§ Exercise instructions
1. List every clock speed in MHz that the Zalman cooler review gives.
2. In the Zalman cooler review, rewrite the paragraph starting "Let's see the result of testing" as a short bulleted list that keeps its main facts.
3. According to the Zalman cooler review, how many heatpipes does the heatsink have?

Saturday, 25 July 2009

Zalman Z-Machine GV1000

I went to KL for conference on 16th and 17th July for the company sake. After first day conference i visited Low Yat Plaza (a must-visit place for me everytime went KL) for a VGA cooler since my PowerColor HD4850 having overheating issue under full load. Before spending the money, I have done some research on various make of VGA cooler available in the market, but surprisingly i found the Zalman Z-Machine GV1000 which is in my first buying list. Here we go for today protagonist.

Figure 1: Zalman Z-Machine GV1000 in the box.

The box just included simple description of the product and it ain't informative for compatibility of graphic card, and this is critical, but for sure i knew it support my graphic card since i have did the research.

Figure 2: All the components out of the box.

Preparation of installation, take out every component out of the box.
Basically it contains:
  • One (1) VGA Cooler
  • Eight (8) RAM Heatsinks
  • Four (4) Nipples
  • Four (4) Fixing Nuts
  • Four (4) Fixing Nuts for SLI/CrossFire
  • One (1) PVC Washer Plate
  • Eight (8) Rubber Rings
  • Four (4) Springs
  • One (1) Thermal Grease
  • One (1) Fan Controller (FAN MATE 2)
  • One (1) Cable for FAN MATE 2
  • One (1) Double-Sided Tape (to attach FAN MATE 2)
  • One (1) User’s Manual

Figure 3: Closer look of the VGA cooler.

The heatsink has 4 individual heatpipe from the conduction area, whole unit of it was made in pure copper. The cooling fan was transparent with LED illumination for the emphasis of enthusiastic.

Figure 4: My graphic card PowerColor HD4850.

PowerColor cooler wasn't efficiency, it could raise the temperature from 50°C to 80°C just in 20 sec under full load.

Figure 5: The Zalman cooler installed on my HD4850.

After more than hour of installation work, the cooler finally installed on my graphic card. Why it takes so long to get done? Yeah, thanks to the 8 ram module heatsinks, I have to remove it slowly with stationary knife and then wipe off the adhesive remainder of the thermal adhesive tape. Generally the rest of installtion work could be finish within 15 minutes.

Figure 6: The Red LED light of cooling fan in the dark.

Close shot on the running cooling fan red light in the dark. The noise level on 5V quiet mode definitely very quiet as most silent fan do, and the full speed 12V wasn't very loud as expected, the noise level just like normal non ball-bearing fan noise.

Figure 7: The graphic card installed and running.

Overview of my motherboard after the installation. CPU with green orb and graphic card with red orb... The cables still in a mess and the IDE cable was the most troublesome to make tidy up.

Figure 8: GPU-Z showing the GPU info.

The last job get to be done was the performance testing, overclock the GPU clock to 660MHz from 635MHz (normal HD4850 default clock is 625MHz) and slightly increase Memory clock to 1000MHz.

Figure 9: 30 mins testing with ATiTool and GPU-Z monitoring.

Let's see the result of testing, the ATiTool runs 30 minutes, the Zalman cooler was doing great job remain the GPU temp below 60°C and the GPU mem controller temp below 70°C under full load and the room temperature around 27°C. Lastly, the performance of the cooler proofed to be great and the noise level on full speed wasn't loud as expected, it worth for the coins as it bring such stability to the card.

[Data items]
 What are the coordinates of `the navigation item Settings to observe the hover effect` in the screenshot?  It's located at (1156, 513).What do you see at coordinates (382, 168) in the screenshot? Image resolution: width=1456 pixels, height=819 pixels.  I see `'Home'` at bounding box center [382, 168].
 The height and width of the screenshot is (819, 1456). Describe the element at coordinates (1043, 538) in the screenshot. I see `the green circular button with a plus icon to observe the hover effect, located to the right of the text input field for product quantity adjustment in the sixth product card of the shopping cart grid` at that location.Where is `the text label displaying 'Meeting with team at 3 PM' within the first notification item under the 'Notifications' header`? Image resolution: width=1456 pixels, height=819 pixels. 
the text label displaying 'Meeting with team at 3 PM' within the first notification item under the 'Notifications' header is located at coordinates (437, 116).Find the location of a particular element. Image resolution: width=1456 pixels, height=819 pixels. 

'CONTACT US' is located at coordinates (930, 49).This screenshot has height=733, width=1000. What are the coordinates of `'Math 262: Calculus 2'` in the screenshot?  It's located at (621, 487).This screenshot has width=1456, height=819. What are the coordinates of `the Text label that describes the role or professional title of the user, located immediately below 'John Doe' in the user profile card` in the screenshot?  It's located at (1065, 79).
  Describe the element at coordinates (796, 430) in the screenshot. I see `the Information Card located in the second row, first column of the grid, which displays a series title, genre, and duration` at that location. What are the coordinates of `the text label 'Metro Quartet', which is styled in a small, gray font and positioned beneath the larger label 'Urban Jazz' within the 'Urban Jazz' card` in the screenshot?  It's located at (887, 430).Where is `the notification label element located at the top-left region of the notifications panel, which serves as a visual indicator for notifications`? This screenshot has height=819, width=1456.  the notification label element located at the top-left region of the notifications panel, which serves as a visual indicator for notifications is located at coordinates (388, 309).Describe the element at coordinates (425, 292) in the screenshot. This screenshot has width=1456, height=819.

§ Answer set
1.
- 660MHz
- 635MHz
- 625MHz
- 1000MHz

2.
- ATiTool ran for 30 minutes.
- Under full load, the Zalman cooler kept the GPU temperature below 60°C.
- The GPU memory controller temperature stayed below 70°C.
- The room temperature was around 27°C.
- The cooler performed well, and it was not as loud at full speed as expected.
- It was worth the money because it made the card stable.

3. Four individual heatpipes.